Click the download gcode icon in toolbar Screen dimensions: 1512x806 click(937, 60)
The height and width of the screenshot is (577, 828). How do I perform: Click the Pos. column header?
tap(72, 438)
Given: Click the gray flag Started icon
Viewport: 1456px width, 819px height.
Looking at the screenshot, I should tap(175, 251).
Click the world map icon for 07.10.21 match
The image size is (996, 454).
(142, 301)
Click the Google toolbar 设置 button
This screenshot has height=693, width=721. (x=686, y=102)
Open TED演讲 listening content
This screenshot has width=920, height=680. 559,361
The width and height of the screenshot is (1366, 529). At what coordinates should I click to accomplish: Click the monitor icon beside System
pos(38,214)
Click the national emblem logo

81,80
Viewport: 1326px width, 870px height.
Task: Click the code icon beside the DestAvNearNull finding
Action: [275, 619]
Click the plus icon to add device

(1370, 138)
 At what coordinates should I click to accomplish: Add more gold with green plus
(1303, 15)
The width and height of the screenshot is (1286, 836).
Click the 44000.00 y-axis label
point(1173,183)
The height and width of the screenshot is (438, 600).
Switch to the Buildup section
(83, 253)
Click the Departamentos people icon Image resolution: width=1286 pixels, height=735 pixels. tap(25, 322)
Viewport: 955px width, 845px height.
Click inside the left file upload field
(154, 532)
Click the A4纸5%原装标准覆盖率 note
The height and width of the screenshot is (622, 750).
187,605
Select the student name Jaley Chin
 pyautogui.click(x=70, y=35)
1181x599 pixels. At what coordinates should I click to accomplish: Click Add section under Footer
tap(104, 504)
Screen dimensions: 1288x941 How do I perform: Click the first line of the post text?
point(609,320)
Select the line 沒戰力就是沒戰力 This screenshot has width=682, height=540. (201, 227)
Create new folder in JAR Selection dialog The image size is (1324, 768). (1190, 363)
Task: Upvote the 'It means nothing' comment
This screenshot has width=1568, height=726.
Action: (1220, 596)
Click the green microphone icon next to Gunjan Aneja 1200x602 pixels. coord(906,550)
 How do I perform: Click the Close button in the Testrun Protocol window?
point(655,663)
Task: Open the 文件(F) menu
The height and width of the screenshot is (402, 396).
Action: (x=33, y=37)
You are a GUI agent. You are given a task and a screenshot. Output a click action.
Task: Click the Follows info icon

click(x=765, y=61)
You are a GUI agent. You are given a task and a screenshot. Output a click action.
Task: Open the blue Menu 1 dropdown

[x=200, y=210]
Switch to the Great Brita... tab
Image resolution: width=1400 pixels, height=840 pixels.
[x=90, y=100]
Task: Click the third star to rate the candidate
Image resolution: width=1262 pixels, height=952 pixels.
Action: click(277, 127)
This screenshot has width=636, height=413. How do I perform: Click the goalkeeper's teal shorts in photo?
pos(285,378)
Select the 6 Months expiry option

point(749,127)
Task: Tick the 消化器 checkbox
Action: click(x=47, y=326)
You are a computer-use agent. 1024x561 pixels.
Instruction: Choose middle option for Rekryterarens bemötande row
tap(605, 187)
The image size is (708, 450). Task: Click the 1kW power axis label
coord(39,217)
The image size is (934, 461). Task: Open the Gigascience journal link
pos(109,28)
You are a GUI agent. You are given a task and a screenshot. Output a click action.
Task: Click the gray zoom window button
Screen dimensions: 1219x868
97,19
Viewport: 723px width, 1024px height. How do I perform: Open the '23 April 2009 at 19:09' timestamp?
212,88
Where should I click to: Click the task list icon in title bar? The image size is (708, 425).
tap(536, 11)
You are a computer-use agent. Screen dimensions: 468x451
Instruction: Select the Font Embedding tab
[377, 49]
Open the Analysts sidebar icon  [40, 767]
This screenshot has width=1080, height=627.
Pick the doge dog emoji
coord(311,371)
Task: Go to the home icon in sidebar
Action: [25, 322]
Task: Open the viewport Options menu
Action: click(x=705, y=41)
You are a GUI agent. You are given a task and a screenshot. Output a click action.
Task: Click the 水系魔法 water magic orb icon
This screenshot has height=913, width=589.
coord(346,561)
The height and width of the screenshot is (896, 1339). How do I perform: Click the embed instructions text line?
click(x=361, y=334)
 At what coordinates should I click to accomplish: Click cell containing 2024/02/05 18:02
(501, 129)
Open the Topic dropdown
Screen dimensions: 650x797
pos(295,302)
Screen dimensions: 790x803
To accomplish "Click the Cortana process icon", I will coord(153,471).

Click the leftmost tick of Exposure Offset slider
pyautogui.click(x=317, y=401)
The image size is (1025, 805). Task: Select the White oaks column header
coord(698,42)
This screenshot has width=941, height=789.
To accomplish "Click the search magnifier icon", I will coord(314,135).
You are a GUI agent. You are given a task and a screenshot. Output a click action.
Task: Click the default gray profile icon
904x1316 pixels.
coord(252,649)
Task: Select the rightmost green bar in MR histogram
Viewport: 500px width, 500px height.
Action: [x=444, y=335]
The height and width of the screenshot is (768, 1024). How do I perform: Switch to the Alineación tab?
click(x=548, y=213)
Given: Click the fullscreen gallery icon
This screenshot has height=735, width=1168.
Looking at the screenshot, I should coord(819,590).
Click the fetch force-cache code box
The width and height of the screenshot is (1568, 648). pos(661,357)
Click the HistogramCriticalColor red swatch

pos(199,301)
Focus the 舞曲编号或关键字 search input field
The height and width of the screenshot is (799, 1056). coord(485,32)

## PROMPT
Copy all lines of the records that have the string "computer" in them.

## RESPONSE AREA
You are a computer-use agent. 1024x561 pixels.
You are a computer-use agent. Screen dimensions: 468x451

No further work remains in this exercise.